Consumer perception is another major variable. Many blunt smokers may not self-identify as tobacco users. This perception gap mirrors earlier public-health challenges with e-cigarettes and flavored cigars. When a cannabis consumer sees a blunt wrap as merely packaging, rather than as a source of nicotine and other tobacco-related risks, they may dismiss warnings or underestimate cumulative exposure.

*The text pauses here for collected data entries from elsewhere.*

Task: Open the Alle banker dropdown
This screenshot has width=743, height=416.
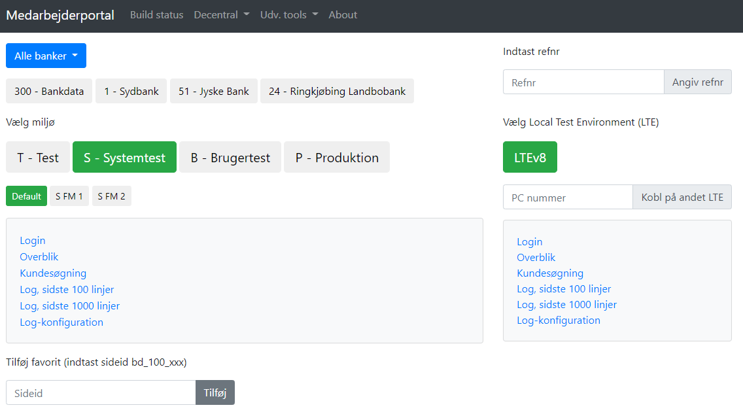Action: coord(46,56)
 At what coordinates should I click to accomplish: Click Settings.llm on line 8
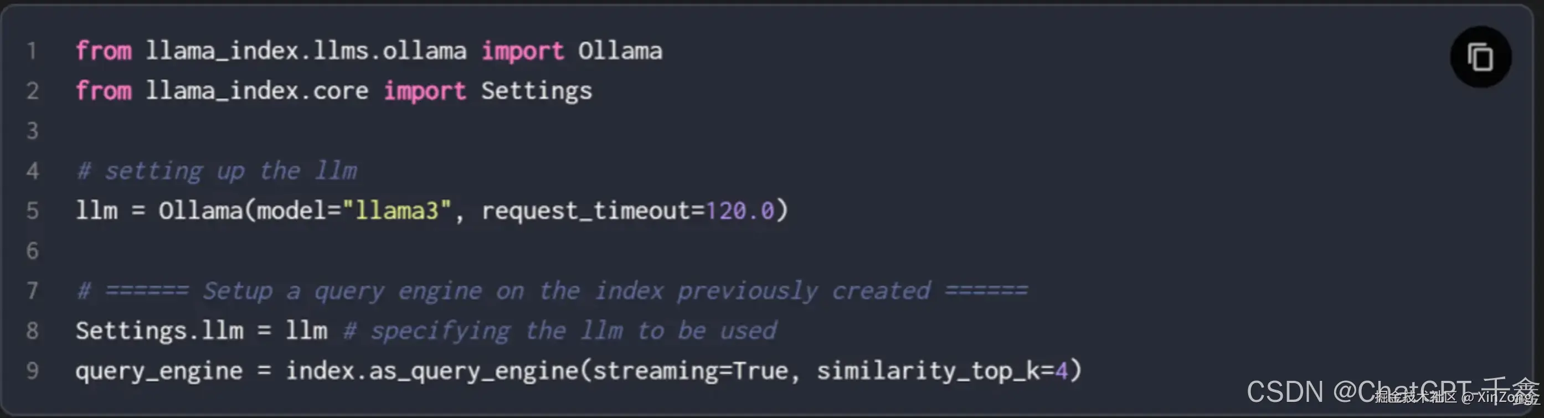[x=159, y=331]
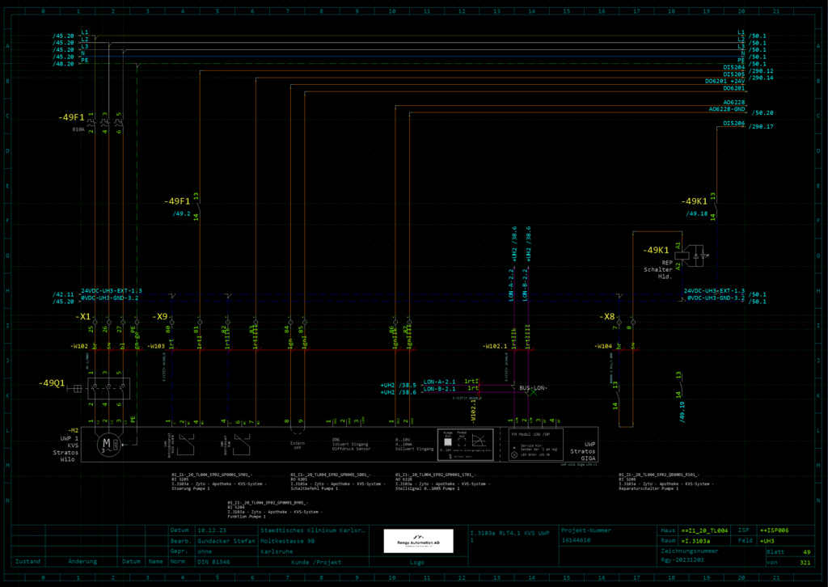Click the LED lamp symbol in FM Modul LON

click(513, 455)
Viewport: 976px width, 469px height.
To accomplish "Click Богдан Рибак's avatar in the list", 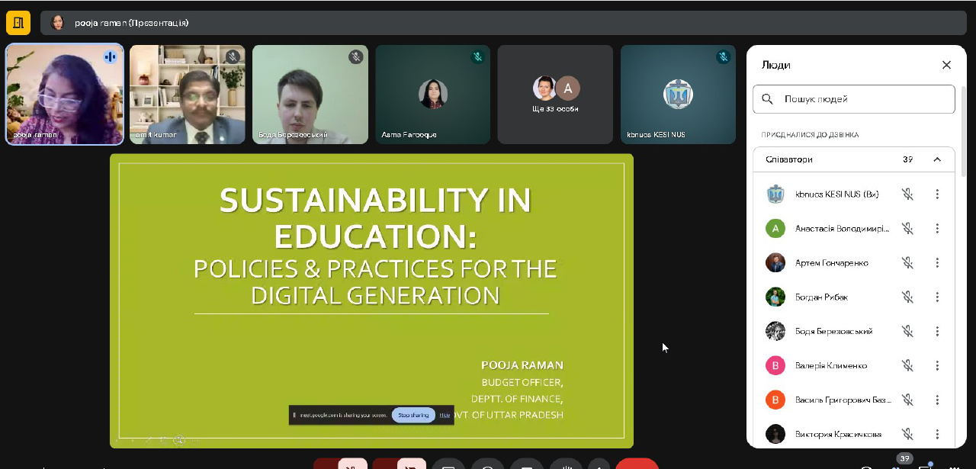I will [x=775, y=297].
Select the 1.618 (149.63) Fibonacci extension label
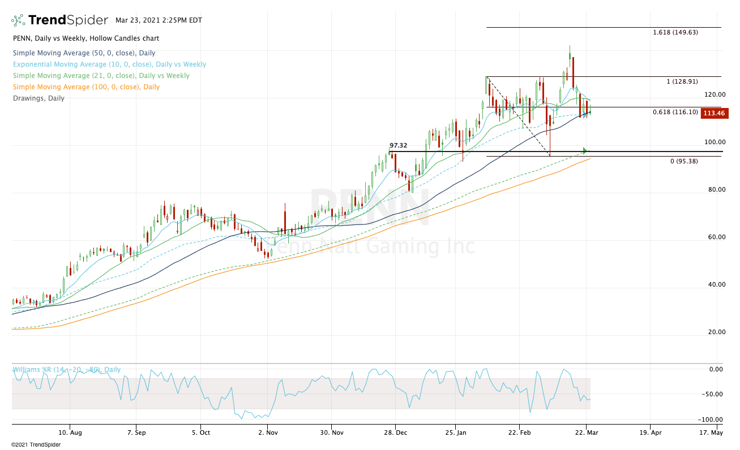The height and width of the screenshot is (450, 740). [675, 32]
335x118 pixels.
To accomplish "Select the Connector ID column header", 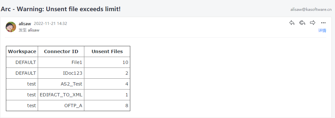I will 61,51.
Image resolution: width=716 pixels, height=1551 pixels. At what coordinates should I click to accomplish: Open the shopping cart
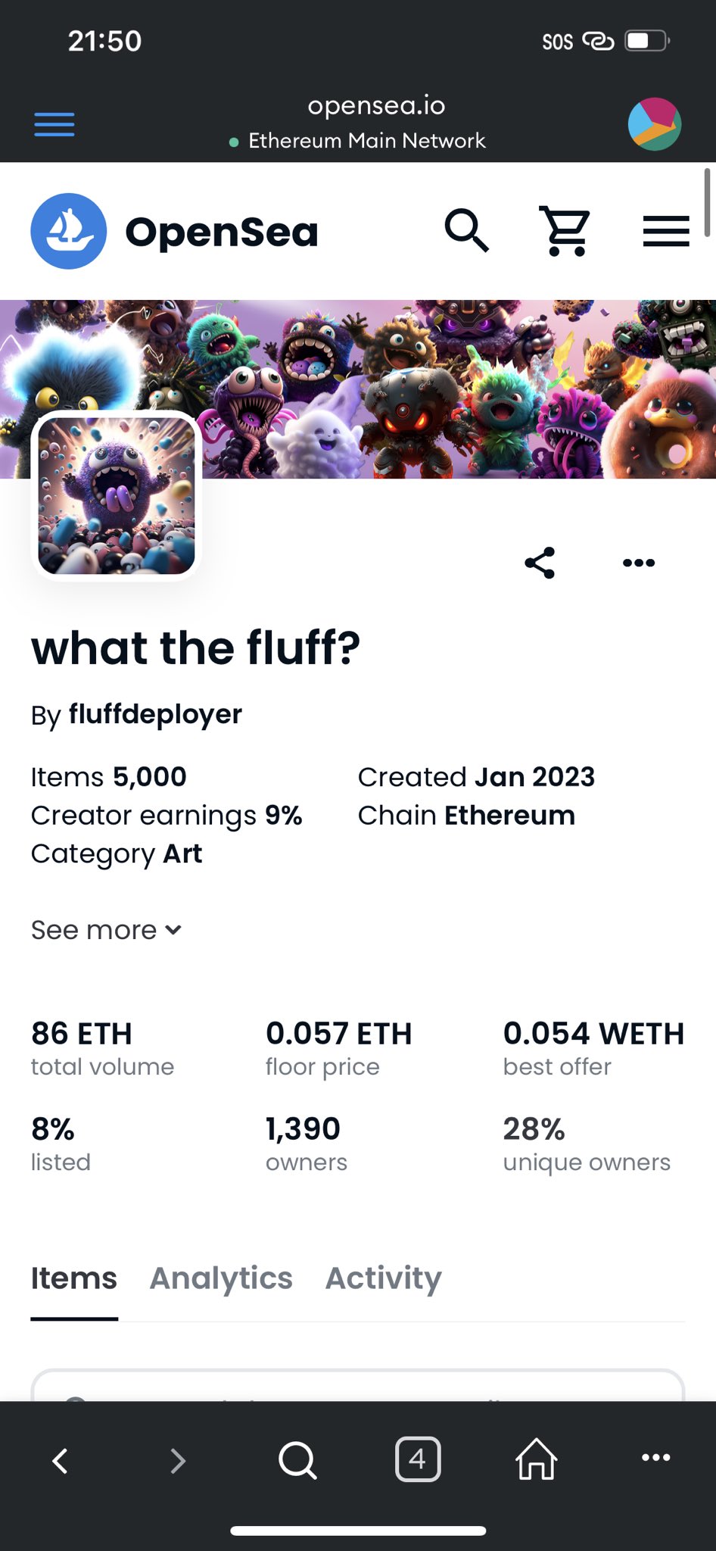coord(565,230)
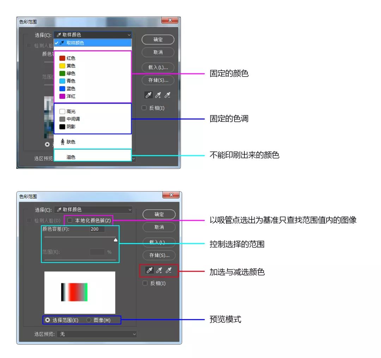Click the 载入(L) button in the bottom dialog
Image resolution: width=381 pixels, height=358 pixels.
pyautogui.click(x=158, y=243)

Demographic Shifts and Equity Concerns
The study in Addictive Behaviors sheds new light on these blind spots. Its demographic findings suggest that blunt smoking is not only becoming more common but also more normalized among populations not traditionally associated with cigar use. As blunt smoking rises among women and older adults—groups historically underrepresented in tobacco research—public-health messaging must evolve to remain relevant. Meanwhile, non-drinkers emerging as a fast-growing blunt demographic complicates outdated stereotypes linking cannabis use to broader substance behaviors.
Equity concerns loom large in this evolving picture. Blunt use has long been associated with communities of color, and policies targeting cigar sales often carry racially disparate impacts. Now, as the blunt demographic shifts, regulators must confront a broader set of questions about which communities bear the brunt of dual-exposure risks and how policy might reinforce or mitigate those risks.
Data Gaps and the Path Forward
Importantly, while the study draws on comprehensive NSDUH data and presents statistically significant trends, it does not resolve questions about causality. Are blunt smokers turning away from cigarettes, or are they consuming both? Is the tobacco component incidental or essential to the cannabis experience? Without deeper behavioral insights, policymakers are left to navigate by inference.
In Arizona, state-level data collection may offer some clarity. The Arizona Department of Revenue tracks cannabis tax collections monthly, and category-level insights into pre-roll sales can indicate where consumer dollars are flowing. Yet more granular data—such as retailer scanner information on specific wrap types or state surveys linking cannabis and tobacco use—remains limited. The state's public-health apparatus, including the Arizona Department of Health Services, is well positioned to fill that gap by adapting existing surveillance systems to capture nuanced patterns in cannabis modality.
Closing the Policy and Education Gaps
Looking ahead, both regulators and industry leaders have an opportunity to lead. Regulators can close silo gaps by aligning messaging and enforcement across tobacco and cannabis systems. Dispensaries and brands can step up with clearer labeling, informed budtender training, and consumer education around the real contents of a blunt. Media, including outlets like CIGAWEEDS, also have a role to play in parsing the data, challenging assumptions, and elevating voices that advocate for equity and clarity in cannabis consumption.
Bottom Line
Blunt smoking is rising, cigarette smoking is falling, and the overlap demands attention. Whether through dual use, substitution, or cultural preference, more adults are engaging with cannabis in a way that reintroduces tobacco. Public health messaging, retail practices, and regulatory frameworks must adapt accordingly—not just in Arizona, but nationwide.